Stob Coire nan Looseblock was looking pretty grim too, so it was a real surprise to find the icefalls and gullies of Aonach Dubh complete just down the road (even Elliot's Downfall was touching down- just). Guidebook-less, we used our advanced numeracy skills and worked out where No.6 Gully (IV,4) was. We then raced a couple of English guys to the start, as a long Conga line of multi- nationals followed behind. No.6 was in very good nick and we romped it to the top, well before the Clachaig started serving beer. A great route, but what to do now?
|Me leading the crux of No.6 Gully- (photo Andy Clark)|
The party behind us had given a heads-up that Deep Cut Chimney was out of nick, so we binned that idea and headed back down and got on The Screen (IV,5). Naebody else was on it, it looked a bit harder but that was fine as it was Andy's lead.
|Andy on the approach to The Screen|
'Come on Andy, get on with it, they're bomber- I've fallen onto a stubby before!', I thought. This was ridiculous!
Andy remained established and after a further period of establishment I felt the need to utilise my belay jaiket.
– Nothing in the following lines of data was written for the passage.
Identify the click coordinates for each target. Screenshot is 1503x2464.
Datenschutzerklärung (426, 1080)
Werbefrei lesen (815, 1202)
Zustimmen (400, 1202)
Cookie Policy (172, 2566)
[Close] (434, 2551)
Eventually, movement did occur and Andy shouted 'Safe'.
|Andy leading the crux of The Screen|
Belaying provides boundless opportunities for unfounded bravado and, sure enough, this was the case here. In contrast to the appearances from terra firma, the 'easy' bits were very steep. And the long steeper bits were basically full- on vertical. Add a horrible, detached, crusty hollow section around the half way mark to the mix and I could suddenly see exactly why he had remained 'established' as long as he did.
The fact he remained established at all was pretty remarkable.
It was bold and really quite hard. V,5 on the day, but nails and necky V,5 at that. A great lead and quite a humbling second for me!